Chiaramente, nel trapianto autologo non esistono problemi immunologici, quindi non interviene né il pericolo di rigetto o non attecchimento (peraltro, assai raro anche nel trapianto allogenico se si rispettano i criteri di compatibilità), né la temibile "malattia del trapianto contro l’ospite" o GvHD, molto più frequente. Di contro, però, è più frequente la ricaduta della malattia.

Per la maggior parte delle persone il termine "trapianto" evoca l’immagine di lettini operatori e ferri chirurgici. In realtà per il paziente la procedura si svolge in due fasi distinte:
  • trattamento chemioterapico e/o radioterapico, con lo scopo di distruggere tutte    le cellule midollari del paziente stesso (in primo luogo, ovviamente, anche quelle malate);
  • somministrazione, mediante trasfusione, del midollo osseo prelevato dal donatore. 
Le cellule staminali emopoietiche (CSE) presenti nel midollo osseo donato riescono a trovare da sole la strada per raggiungere la collocazione che compete loro per "iniziare a lavorare". 
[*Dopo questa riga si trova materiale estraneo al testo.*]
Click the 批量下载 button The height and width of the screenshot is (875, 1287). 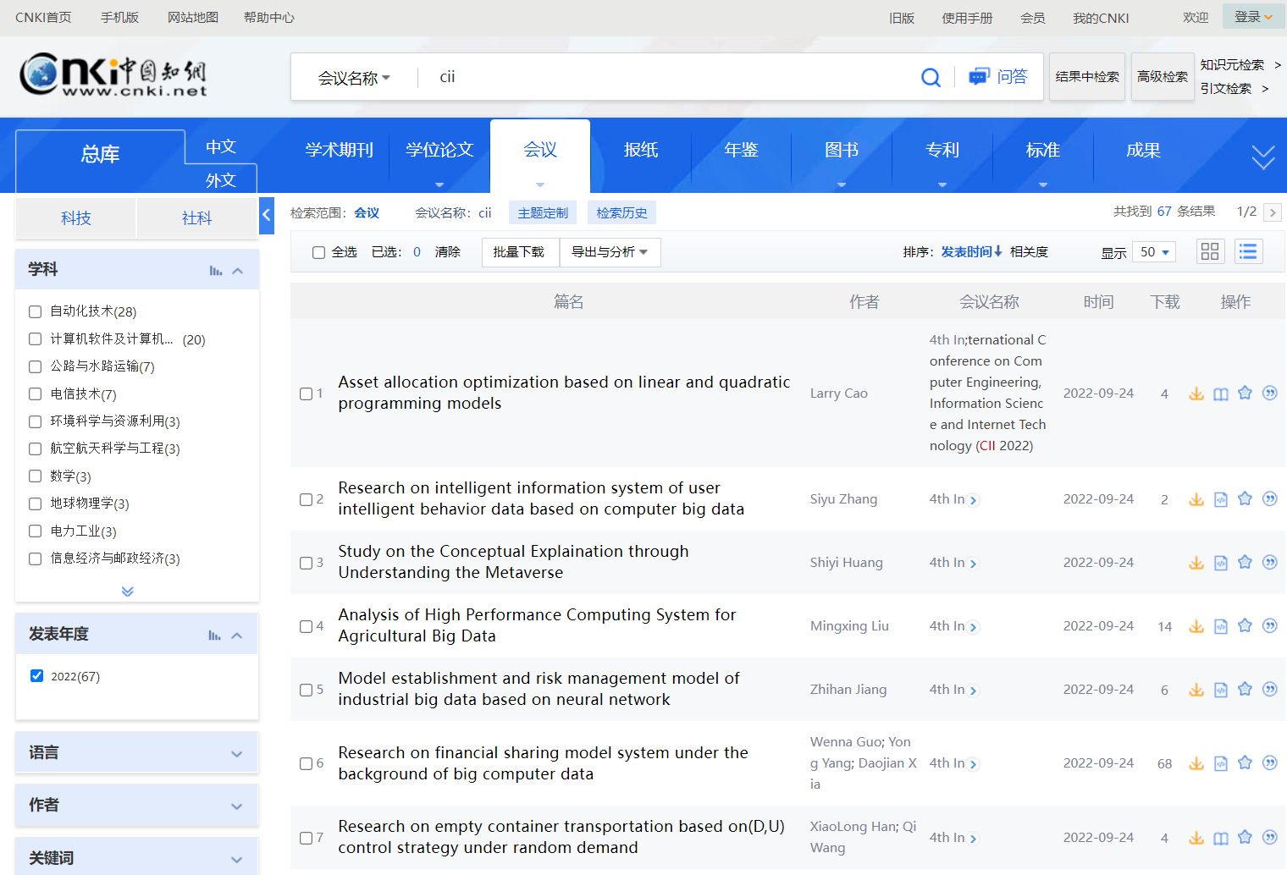pyautogui.click(x=519, y=252)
E’ di recentissima applicazione un nuovo protocollo trapiantologico in cui le CSE del donatore (spesso da sangue cordonale, quindi di quantità ridotta) vengono immesse direttamente nella loro sede naturale, cioè iniettate all’interno dell’osso. In un periodo variabile tra una e due settimane dopo il trapianto, si incominciano a vedere i primi risultati, con la comparsa, nella circolazione sanguigna, di alcuni globuli bianchi con le caratteristiche nuove del donatore, e successivamente anche delle altre cellule del sangue (globuli rossi e piastrine).
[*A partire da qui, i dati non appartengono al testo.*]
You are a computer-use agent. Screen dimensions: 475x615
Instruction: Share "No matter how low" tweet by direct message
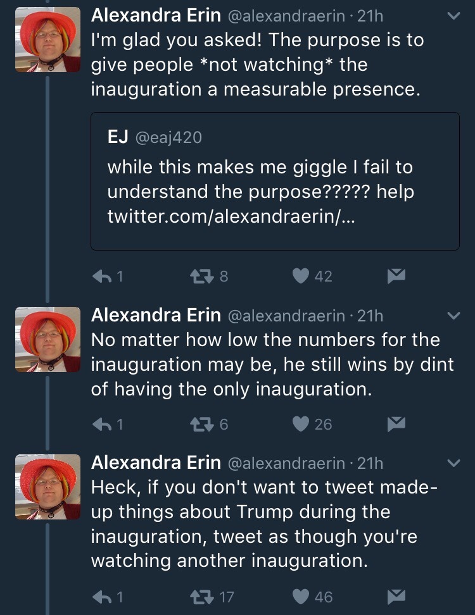coord(396,424)
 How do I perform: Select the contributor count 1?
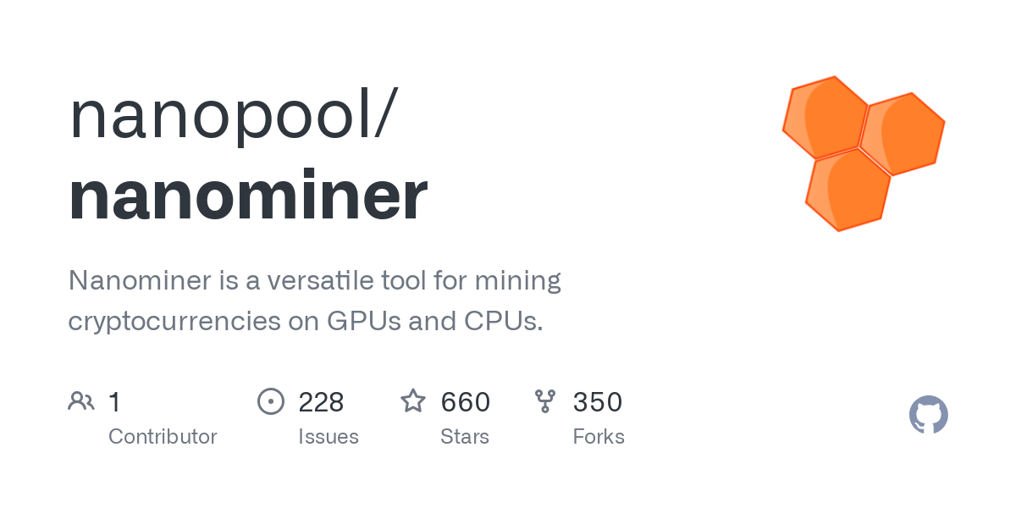click(x=114, y=402)
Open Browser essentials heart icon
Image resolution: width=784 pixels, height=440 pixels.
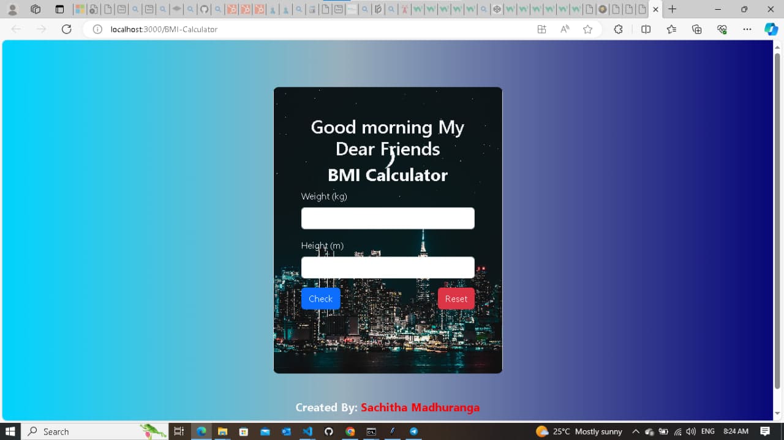pyautogui.click(x=722, y=29)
Il midollo osseo e le cellule staminali

Il midollo osseo non è il midollo spinale. Il midollo osseo utilizzato per il trapianto (detto in termine tecnico "midollo emopoietico") si presenta alla vista come sangue e viene prelevato solitamente dalle ossa del bacino (ossa iliache). Il midollo osseo ha il compito di formare nuove cellule sanguigne (globuli rossi, globuli bianchi, piastrine) in sostituzione di quelle che muoiono naturalmente e terminano la loro funzione (emopoiesi). Un globulo rosso ha una vita media di 120 giorni.
L’emopoiesi si realizza a partire da un unico tipo di cellula (cellula staminale emopoietica, CSE) all’interno del midollo osseo, che è presente in vari segmenti scheletrici: coste, sterno, ossa del bacino, scapole, cranio ed estremità prossimali dell’omero e del femore. 
Nelle malattie del sangue, come in alcune forme di leucemia, il midollo osseo perde questa funzione emopoietica.
La cellula staminale emopoietica è una cellula non ancora differenziata, pluripotente, capostipite di tutti gli elementi fondamentali del sangue: globuli rossi, globuli bianchi e piastrine. 
Si tratta di un tipo di cellula in grado di proliferare mantenendo intatta la potenzialità di replicarsi. In altri termini è capace di riprodurre se stessa e, contemporaneamente, produrre cellule figlie che, attraverso successivi processi di differenziazione e maturazione, daranno origine agli elementi maturi. 
Proprio per questa caratteristica le CSE esplicano e mantengono la loro funzione per tutta la vita.
Se pensiamo che il fabbisogno giornaliero di "cellule figlie" è di 10¹¹-10¹² cellule (100.000.000.000-1.000.000.000.000) è facile comprendere il potenziale proliferativo delle CSE.
  • Perché producono tutte le cellule del sangue e molte altre cellule accessorie o di sostegno.
  • Perché ripristinano la produzione del sangue in caso di insufficienza midollare (aplasia).
  • Perché sostituiscono il midollo in caso di leucemia, linfoma, mieloma, talassemie.
  • Perché possono produrre enzimi carenti in caso di malattie genetiche.
  • Perché consentono l’impiego di dosi elevate di chemio-radioterapia nella terapia dei tumori in genere, trattamenti che hanno come effetto collaterale, tra l’altro, la distruzione delle cellule midollari.
Le cellule staminali del midollo osseo rivestono inoltre un ruolo chiave non solo nell’emopoiesi, ma anche nella rigenerazione di altri organi e tessuti, rendendo possibile un’alternativa all’utilizzo delle cellule staminali embrionali nella ricerca di una terapia per tutte quelle malattie che danneggiano organi e tessuti, come il diabete e la fibrosi cistica.